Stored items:
+++++

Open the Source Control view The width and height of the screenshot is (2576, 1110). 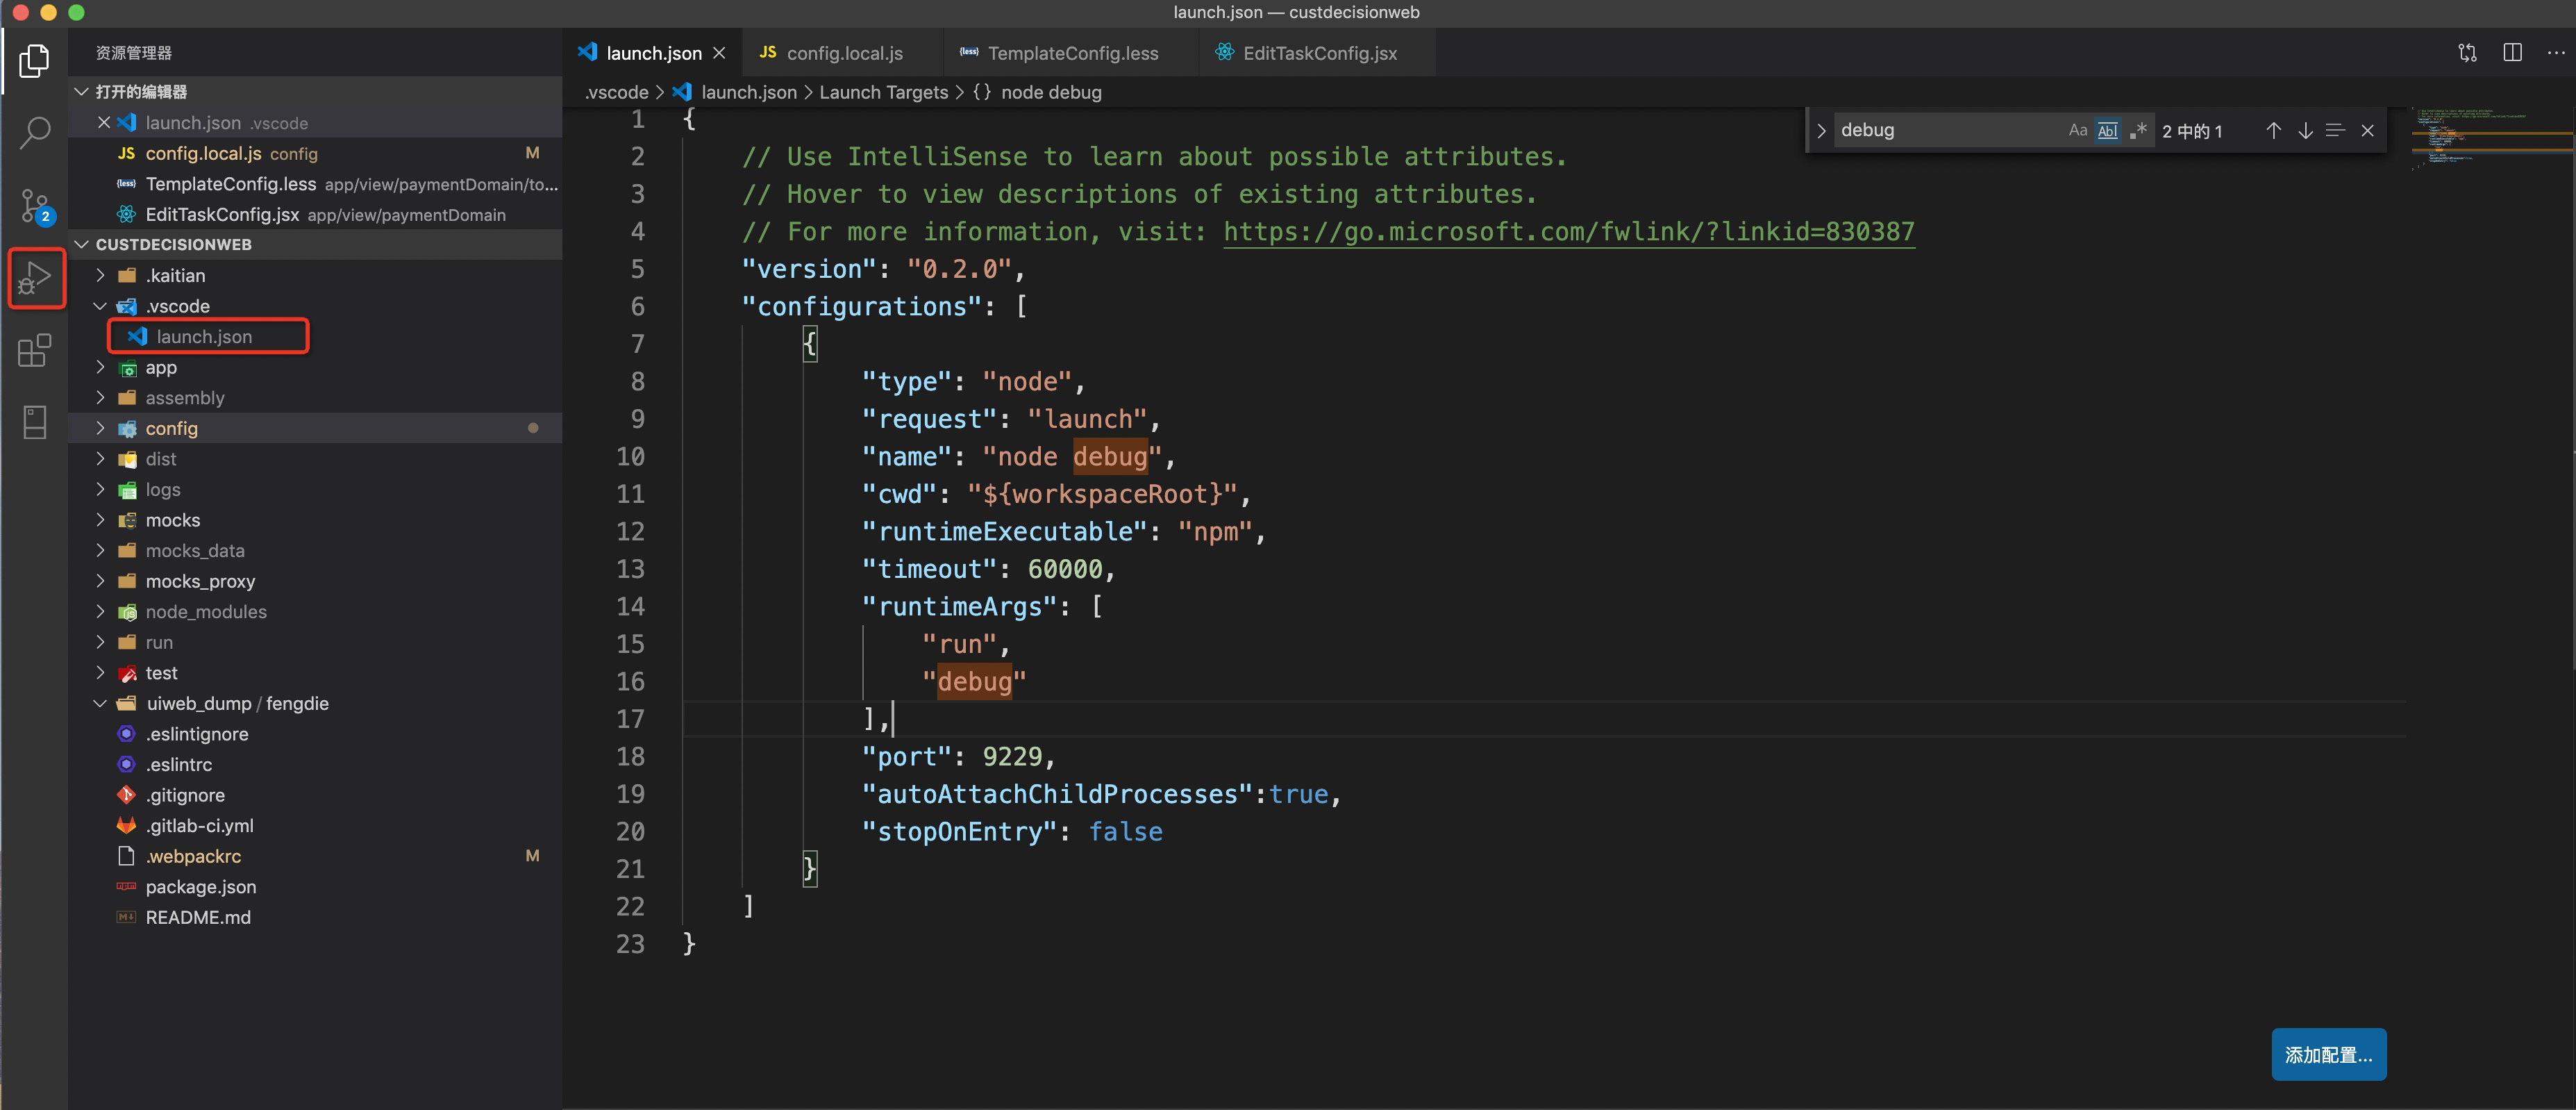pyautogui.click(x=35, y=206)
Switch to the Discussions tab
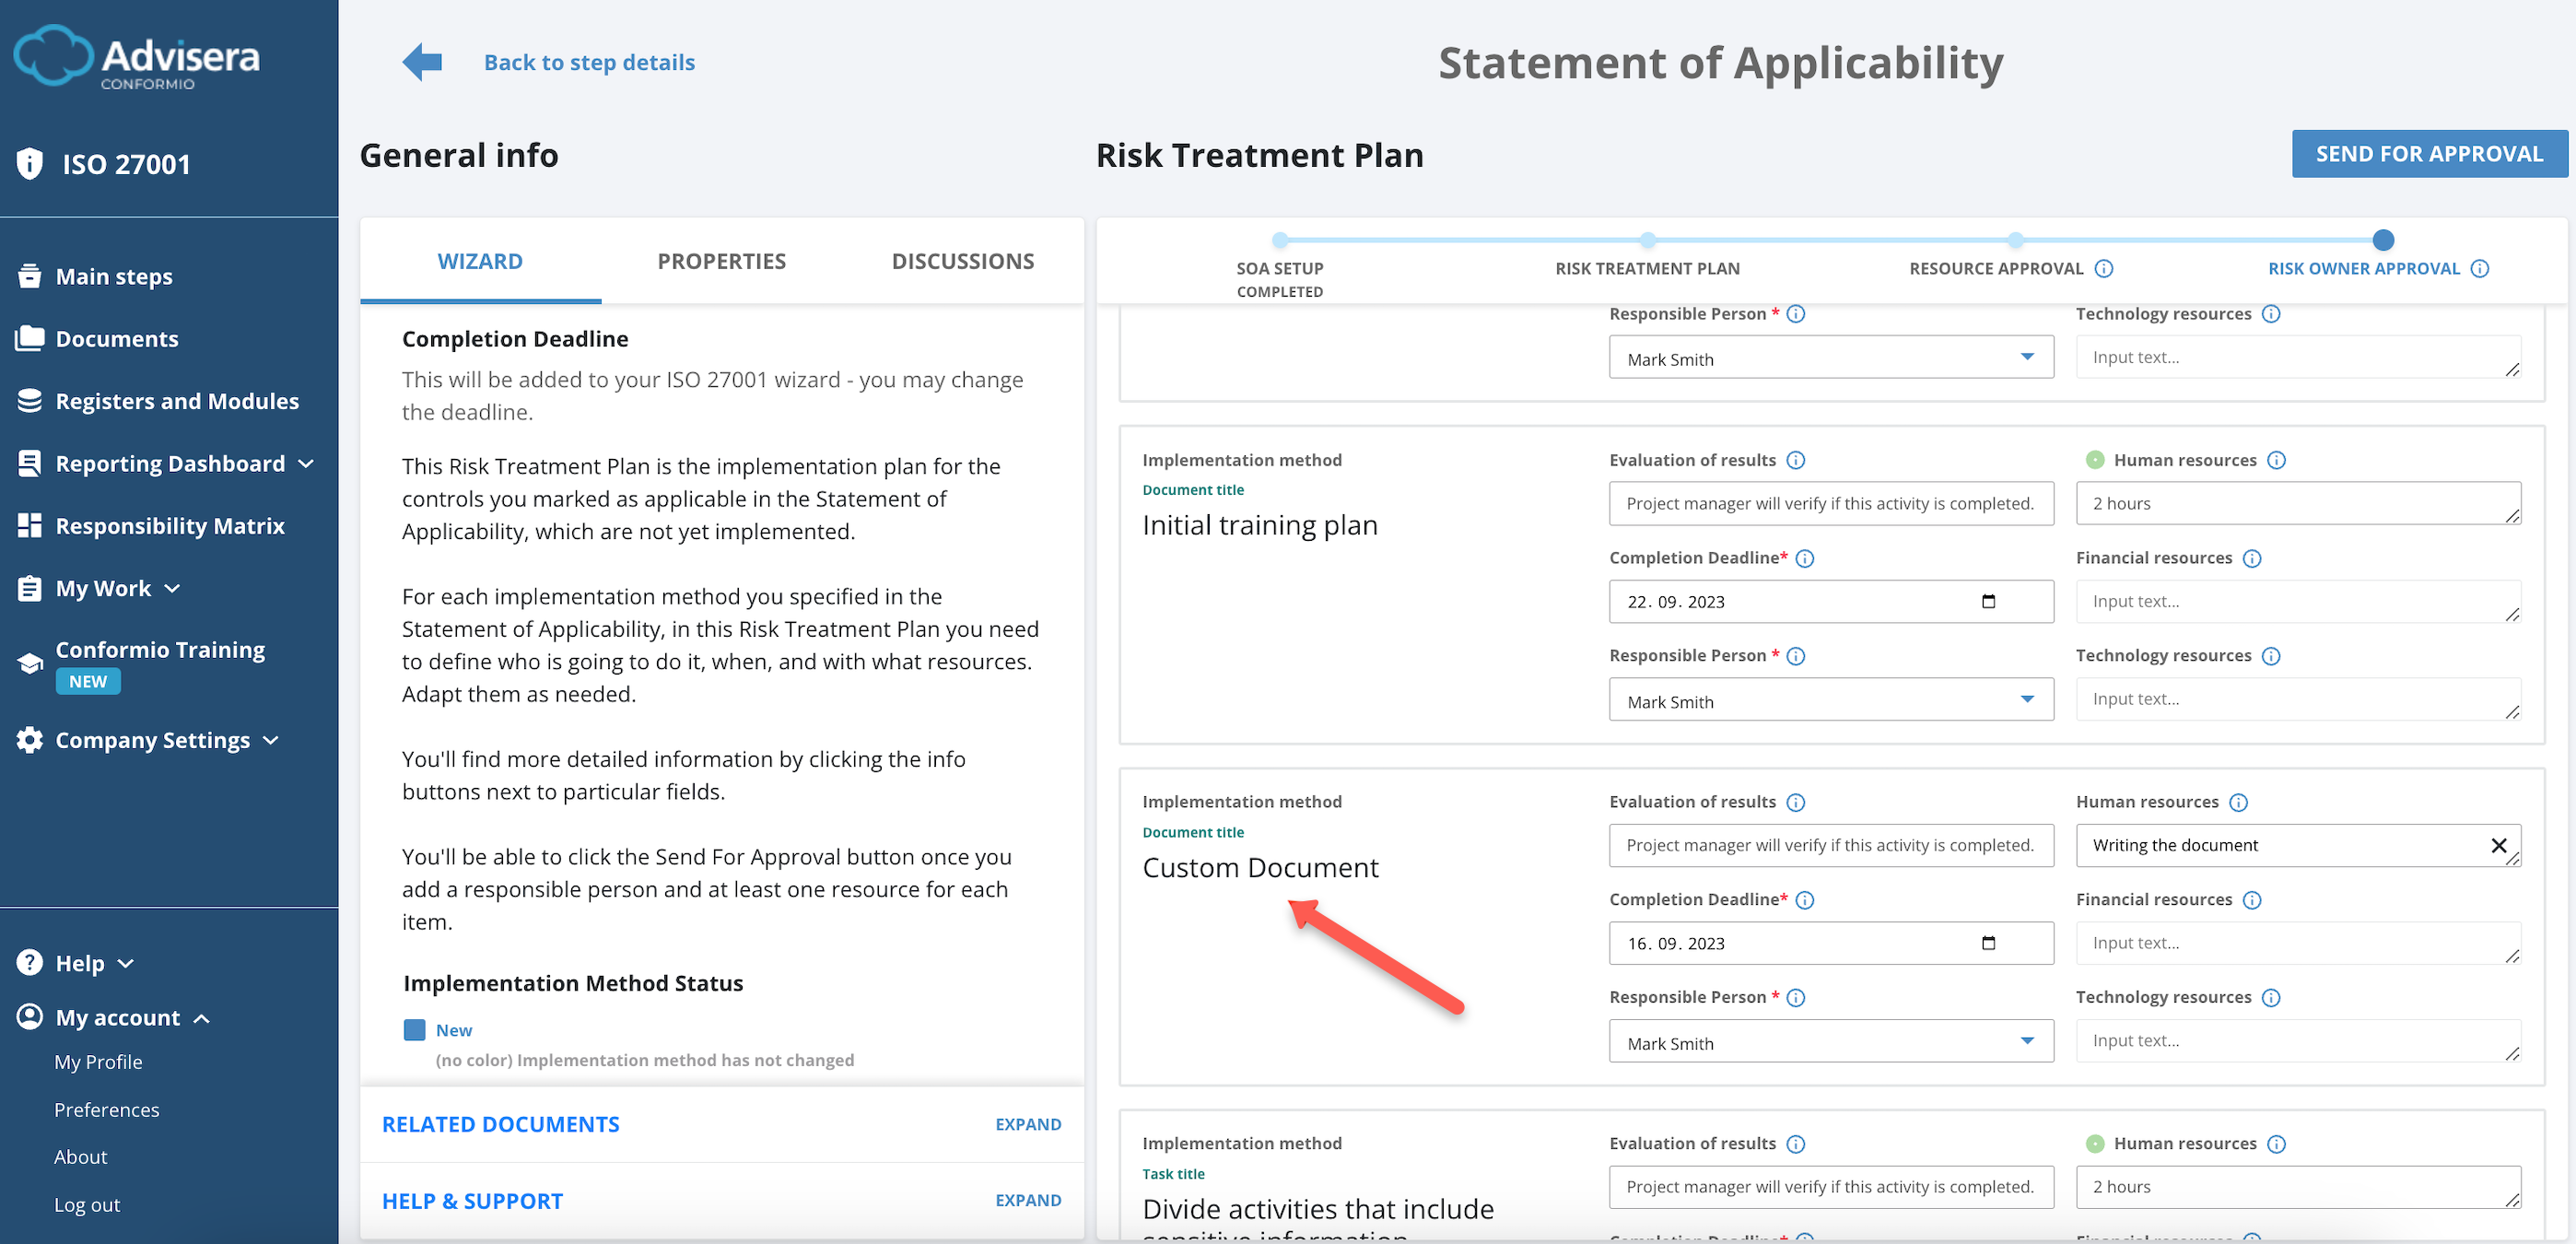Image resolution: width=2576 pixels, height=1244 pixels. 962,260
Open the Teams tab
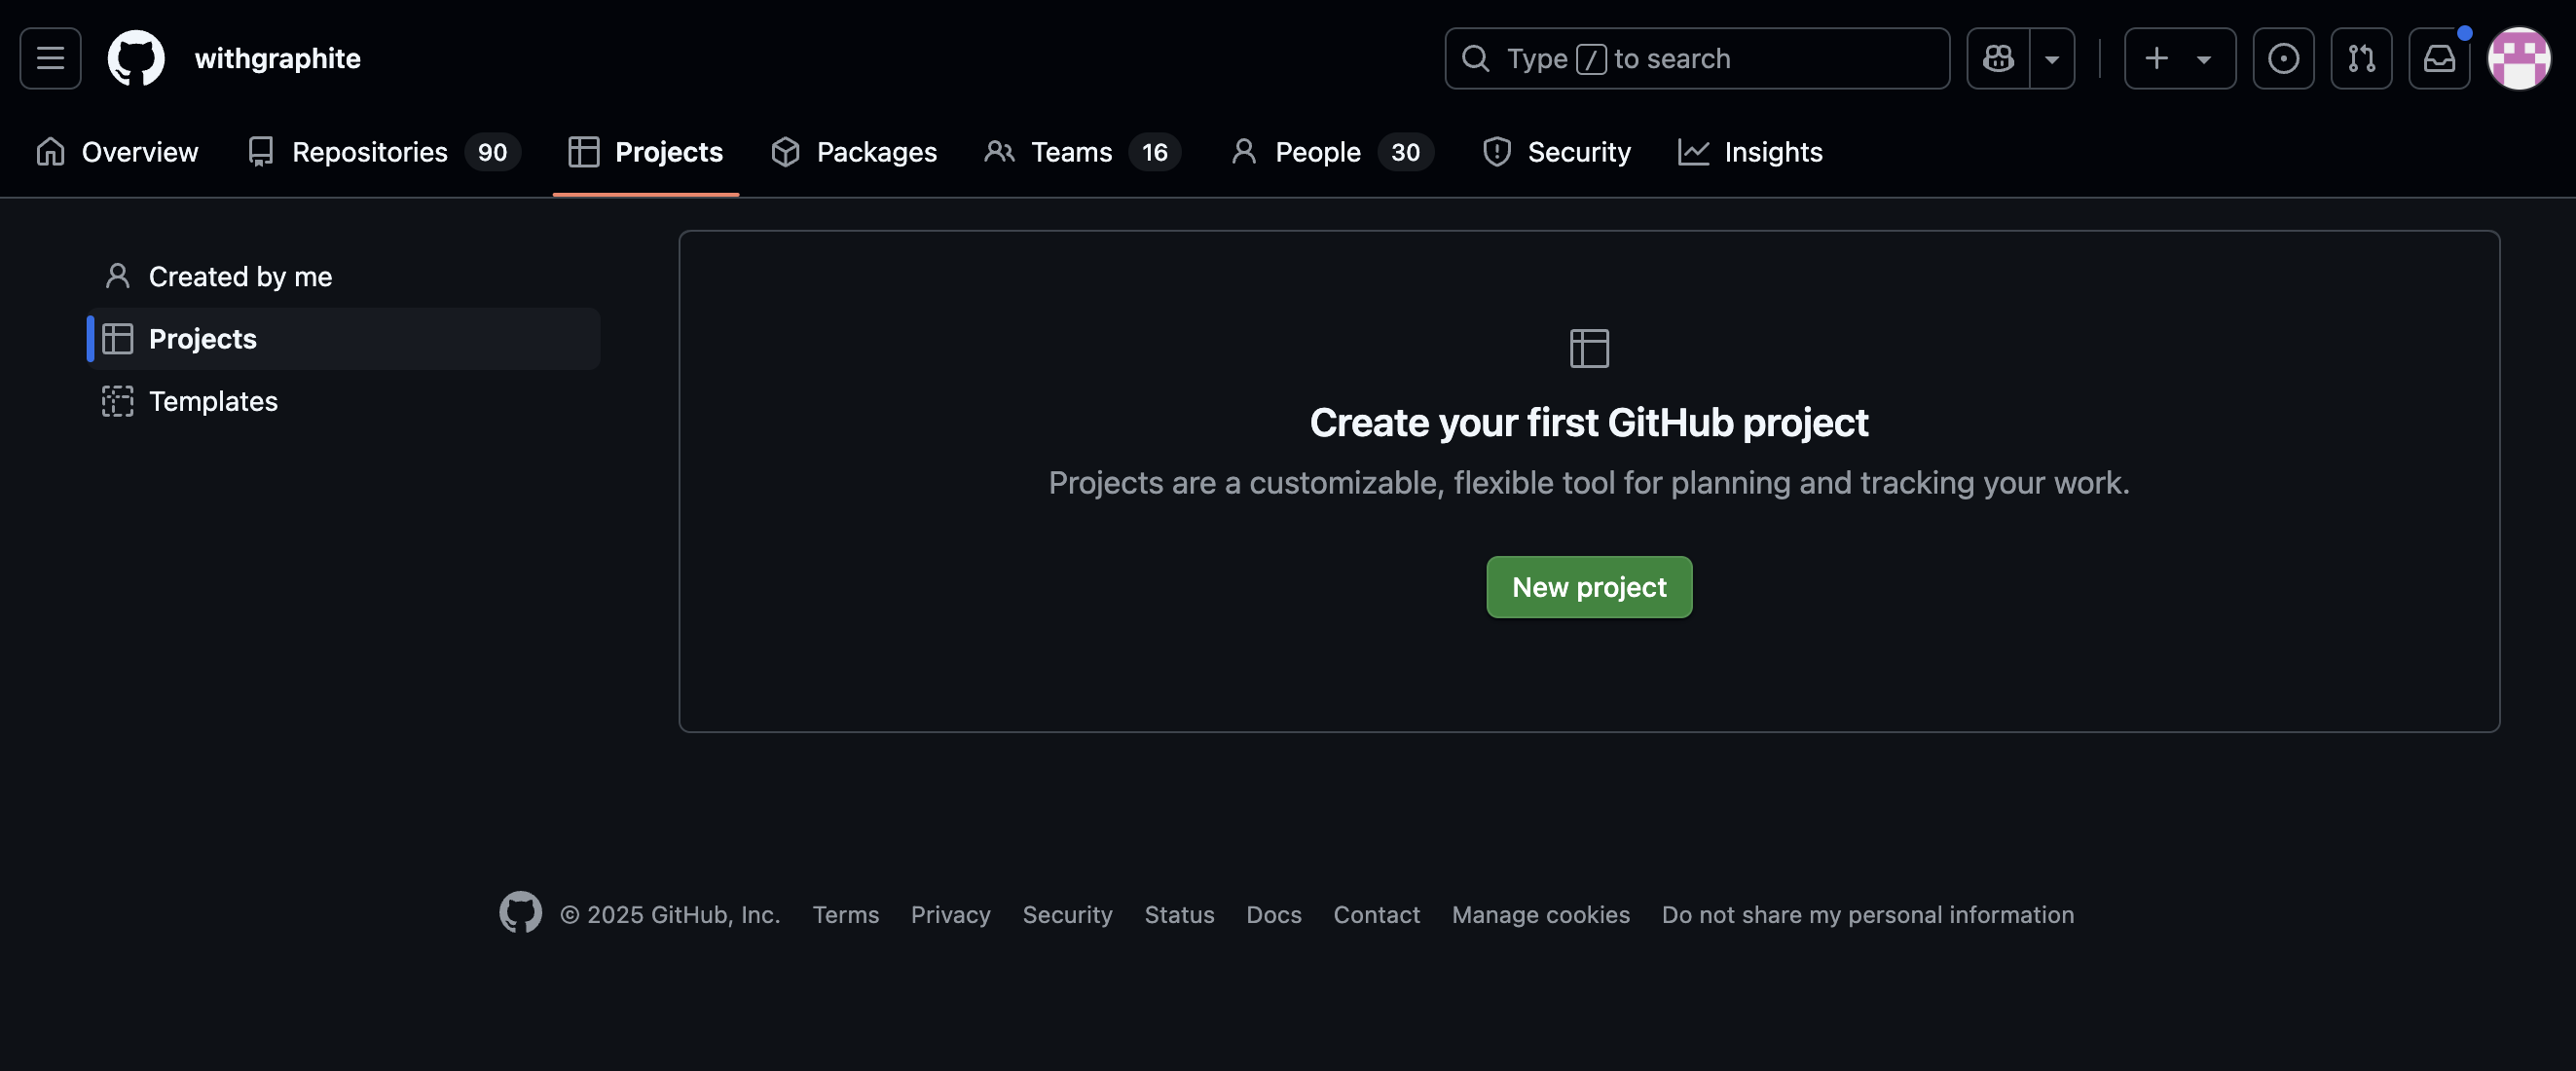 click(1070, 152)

+++++

Directions for this task:
Beginning with the line where "Switch to the Discussions tab" appears, restate word for word every line down to the last one in the data, but keep the pictures out.

Written answer:
Switch to the Discussions tab
Image resolution: width=2576 pixels, height=1244 pixels. 962,260
Open the Teams tab
 click(1070, 152)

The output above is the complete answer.